Mi amigo el inglés me inspiró la humorada de pasar la Semana Santa en un pueblo. Hay que empezar por decir que en Madrid la Semana Santa es cosa sumamente aburrida, a pesar de los supuestos encantos de los claveles rojos bajo las blancas mantillas y otros toques de color local, cuya falsedad y sello postizo se advierten al punto; pero yo, con los cuarenta, me he vuelto enemigo de viajes, y estoy habituado a entretener la Semana Santa rodeado de libros y atento a la composición de las minutas de vigilia, muy regaladas, pues mi cocinera es extremada en las bisques y en el lenguado a la Chambord.
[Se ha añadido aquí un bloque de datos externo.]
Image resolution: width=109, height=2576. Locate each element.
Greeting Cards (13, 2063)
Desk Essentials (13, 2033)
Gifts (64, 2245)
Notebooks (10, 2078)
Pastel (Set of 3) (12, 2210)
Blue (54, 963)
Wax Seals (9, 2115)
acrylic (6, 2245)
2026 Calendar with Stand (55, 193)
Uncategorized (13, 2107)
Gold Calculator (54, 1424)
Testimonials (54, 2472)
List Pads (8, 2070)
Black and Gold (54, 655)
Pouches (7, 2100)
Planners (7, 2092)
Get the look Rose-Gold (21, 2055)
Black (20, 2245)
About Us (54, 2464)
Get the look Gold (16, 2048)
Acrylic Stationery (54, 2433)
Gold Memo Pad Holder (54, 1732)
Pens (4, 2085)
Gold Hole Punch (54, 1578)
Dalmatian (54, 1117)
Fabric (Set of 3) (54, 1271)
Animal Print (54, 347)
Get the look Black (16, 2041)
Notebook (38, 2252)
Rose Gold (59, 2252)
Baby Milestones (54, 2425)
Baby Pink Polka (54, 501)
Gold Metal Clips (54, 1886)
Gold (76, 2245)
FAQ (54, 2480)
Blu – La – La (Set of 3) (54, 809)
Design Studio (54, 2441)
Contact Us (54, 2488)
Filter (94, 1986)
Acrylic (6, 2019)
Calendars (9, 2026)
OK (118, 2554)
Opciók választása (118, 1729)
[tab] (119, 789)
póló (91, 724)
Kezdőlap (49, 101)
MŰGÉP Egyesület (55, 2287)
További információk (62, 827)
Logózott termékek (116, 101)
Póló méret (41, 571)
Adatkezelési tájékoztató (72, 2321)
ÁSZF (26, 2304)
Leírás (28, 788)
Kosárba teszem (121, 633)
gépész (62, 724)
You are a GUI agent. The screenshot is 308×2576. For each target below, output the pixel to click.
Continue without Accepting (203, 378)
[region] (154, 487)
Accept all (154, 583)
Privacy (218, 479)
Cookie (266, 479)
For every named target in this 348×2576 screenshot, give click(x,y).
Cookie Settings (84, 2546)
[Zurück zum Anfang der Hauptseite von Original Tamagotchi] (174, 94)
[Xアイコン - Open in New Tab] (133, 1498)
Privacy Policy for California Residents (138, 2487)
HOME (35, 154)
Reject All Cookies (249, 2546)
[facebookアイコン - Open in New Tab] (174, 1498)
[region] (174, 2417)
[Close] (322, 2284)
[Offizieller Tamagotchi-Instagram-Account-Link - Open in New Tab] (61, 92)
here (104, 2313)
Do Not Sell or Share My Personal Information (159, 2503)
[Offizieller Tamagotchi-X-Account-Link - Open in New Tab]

A tan sencillo programa recreativo hube de renunciar, porque Kinsly, con su genio activo y escudriñador, con su sangre siempre en ebullición, bajo la apariencia flemática de la raza, manifestó la resolución irrevocable de presenciar la Semana Santa de Alhamamora, very interesting, a su juicio. Y aquí me tienen ustedes haciendo la maleta para trasladarme a un pueblo de Andalucía, del cual apenas si en toda mi vida había oído pronunciar el nombre cuatro veces. En el vasto cementerio de los libros sí que había encontrado no escasas referencias a Alhamamora; hechos gloriosos, proezas heroicas, iban unidas al pasado de la ciudad hoy tan olvidada, perdida en hermoso rincón de la Sierra. ¡Bueno! Habría que resignarse y visitar Alhamamora; si no, Kinsly no me dejaría en paz... Los caracteres decididos influyen en los indecisos, como yo, porque los sugestionan un momento, haciéndoles creer que hay algo que vale la pena, en este mundo, de moverse, de renunciar a sus caros hábitos y a sus deliciosas comodidades... Y cuenta que no es muy corto, desde Madrid, el viaje a Alhamamora. ¡Veinte horas de tren!

Pero mi amigo, que ha dado ya dos veces la vuelta al mundo, se reía de mis exclamaciones.

¿Qué demonios me importaba? La noche en el sleeping, la tarde charlando, revisando Guías, mirando por las ventanillas el paisaje y fumando un poco, cosa que Kinsly no hace sino en España. Fuera de aquí se acabó el smoking.

Yo me explico la afición a los viajes de este inglés (por otra parte muy simpático), al notar esa rara cualidad suya, de adaptarse a los países donde se encuentra, y desmintiendo la rigidez que caprichosamente atribuimos a sus compatriotas, de impregnarse como una esponja de los hábitos, ideas y gustos de la gente que les rodea. En vez de llevarse a todos lados la tetera y la Biblia, Kinsly se divierte en hacerse, ya que no un alma, por lo menos una exterioridad exótica. Cuando entró en el departamento donde yo, resignado a beber el cáliz de la excursión, le esperaba, venía envuelto en una capita torera, bordada de trencilla, con embozos carmesíes, prenda legítima de la calle de la Cruz, y cubría su cabeza rubia -milagro que no la hubiese teñido de negro- un flexible cordobés. Viendo que me reía, y notando mi británico ulster y mi gorrilla escocesa, exclamó, en el buen español que gasta, porque es un consumado políglota:

-¡Se han trocado los papeles!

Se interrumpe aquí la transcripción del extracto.